12. Dutch Man Sentenced for Antwerp Port Malware

• [05:23] Dutch citizen sentenced to 7 years for deploying malware at Belgium’s Antwerp port to facilitate drug smuggling (2020).
  • Discovery: Came to light after authorities seized Sky ECC encrypted messaging in 2021.

13. AI Security – LLM Server Scanning Campaign

• [05:57] Greynoise reports malicious scanning of over 70 misconfigured large language model (LLM) servers since late 2025.

14. Academic Portal Vulnerability Patched

• [06:14] Vulnerability in “Bees Bete”, an academic portal used by 100+ US universities patched.
  • Severity: SQL injection scored 9.8 CVSS.
  • Exploitable: Allowed tampering with grades or data theft.
  • Proof-of-concept exploit code is public.

Notable Quotes & Memorable Moments

• “The flaw allowed attackers to take over players in game characters.
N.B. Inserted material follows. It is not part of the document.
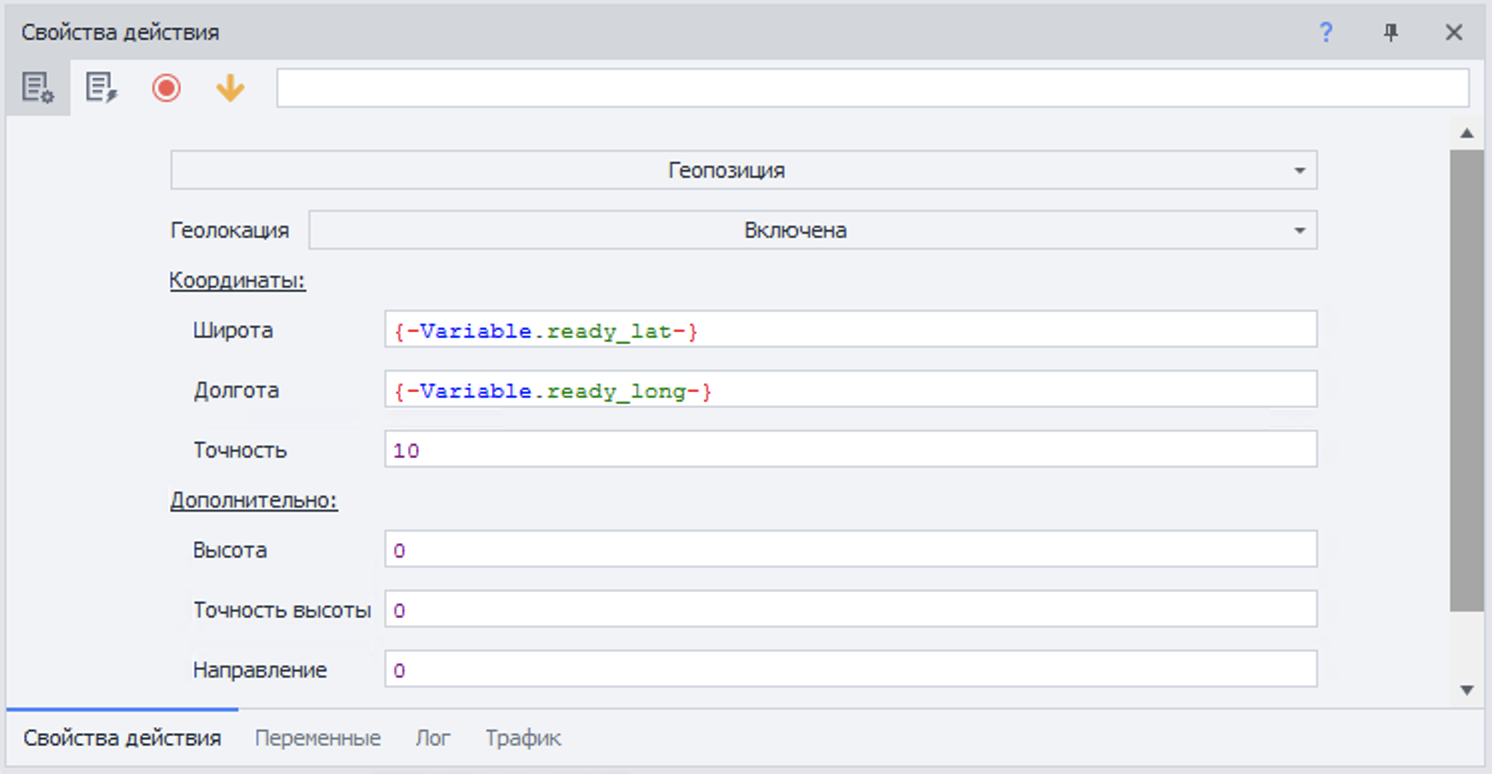Open help with the question mark icon
The height and width of the screenshot is (774, 1492).
click(1326, 33)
Last week the exploit was used against several Apex streamers.”
  — Amberly Jack [00:14]

• “The details appear to have been scraped from one of Meta’s APIs in 2024.”
  — Amberly Jack [00:44]

• “The company COPEC confirmed the incident but said the attack did not impact the operations of its gas stations.”
  — Amberly Jack [01:31]

• (On Grok AI generating non-consensual images:)
  “According to Bloomberg, Grok is now the top source for non consensual AI generated nude images. Rather than disabling, Grok X has put it behind a paywall.”
  — Amberly Jack [04:19]

Timeline & Timestamps for Key Segments

• [00:14] Apex Legends exploit
• [00:36] Instagram data breach
• [01:07] Free Speech Union hack
• [01:29] COPEC ransomware
• [01:49] Truebit crypto heist
• [02:05] Contigo fintech breach
• [02:33] Armenia litigation breach
• [02:54] Ukrainian hacktivist ISPs
• [03:22] Cloudflare piracy fine
• [03:49] Irish passport recall
• [04:08] Indonesia blocks X
• [04:47] Russian ransomware arrest
• [05:23] Antwerp port malware sentencing
• [05:57] LLM/AI server scanning
• [06:14] Academic portal vulnerability

Summary

The episode delivers a rapid roundup of fresh, high-consequence breaches and regulatory moves across gaming, social media, infrastructure, crypto, and academic sectors. The risk landscape in 2026 is shaped by sophisticated exploits (from Apex Legends to NFT platforms), evolving government interventions (content blocking, passport recalls), and the growing security impact of AI and LLM misconfigurations. Each news item provides a clear snapshot, often linking to broader trends in digital security and privacy.

Listeners come away with a timely, global perspective on today’s most urgent cybersecurity incidents.